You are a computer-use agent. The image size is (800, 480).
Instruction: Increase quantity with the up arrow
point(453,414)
******************************
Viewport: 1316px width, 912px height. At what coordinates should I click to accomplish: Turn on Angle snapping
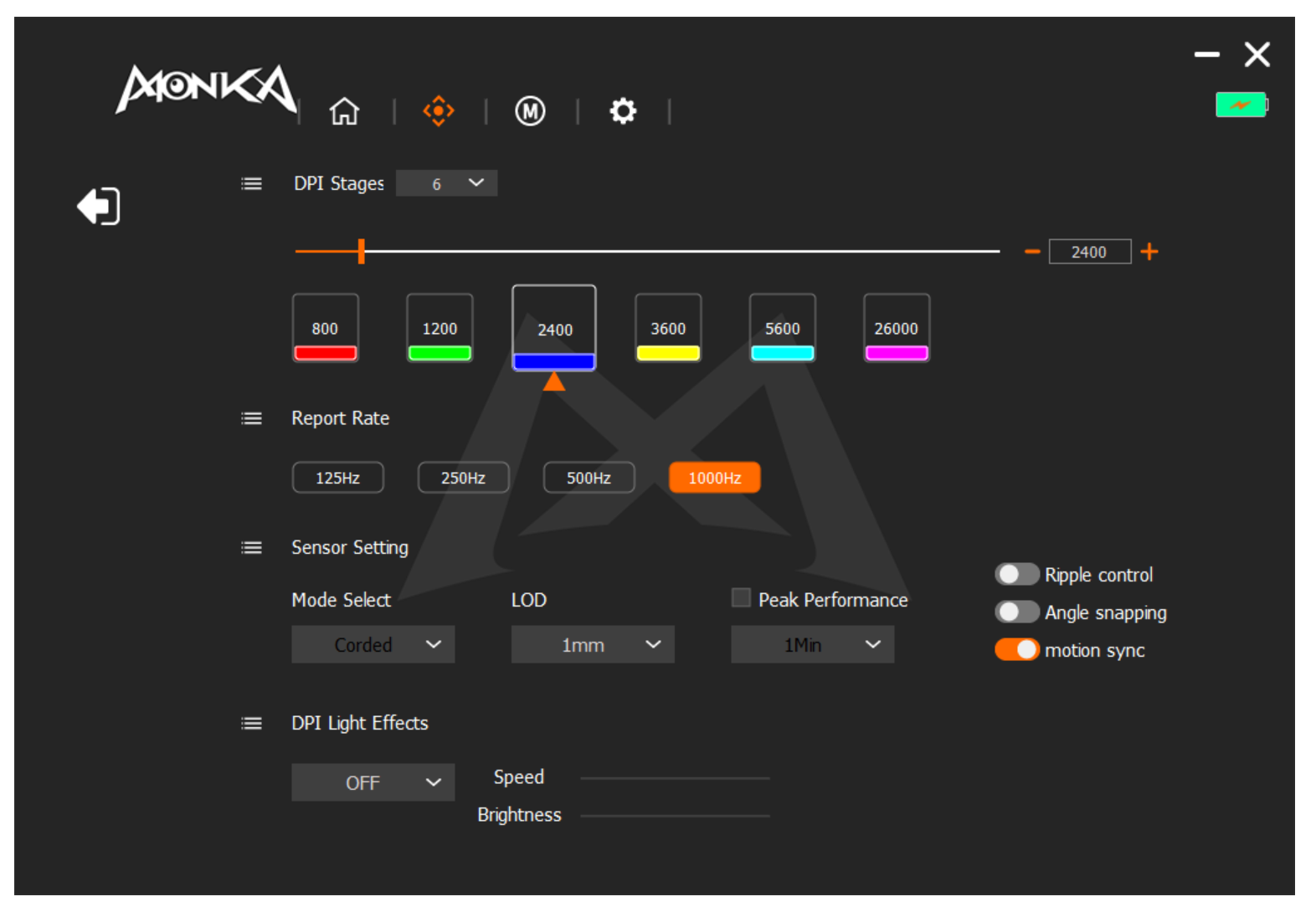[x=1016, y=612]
******************************
| WORK TO COMPLETE |
Format the lines as a Markdown table with the columns Row and Text, starting at the line with "You are a computer-use" up to and including the line with "point(453,414)". Number each line in Row, put its text in Text, and omit any blank lines.

| TASK RESPONSE |
| Row | Text |
|---|---|
| 1 | You are a computer-use agent. The image size is (800, 480). |
| 2 | Instruction: Increase quantity with the up arrow |
| 3 | point(453,414) |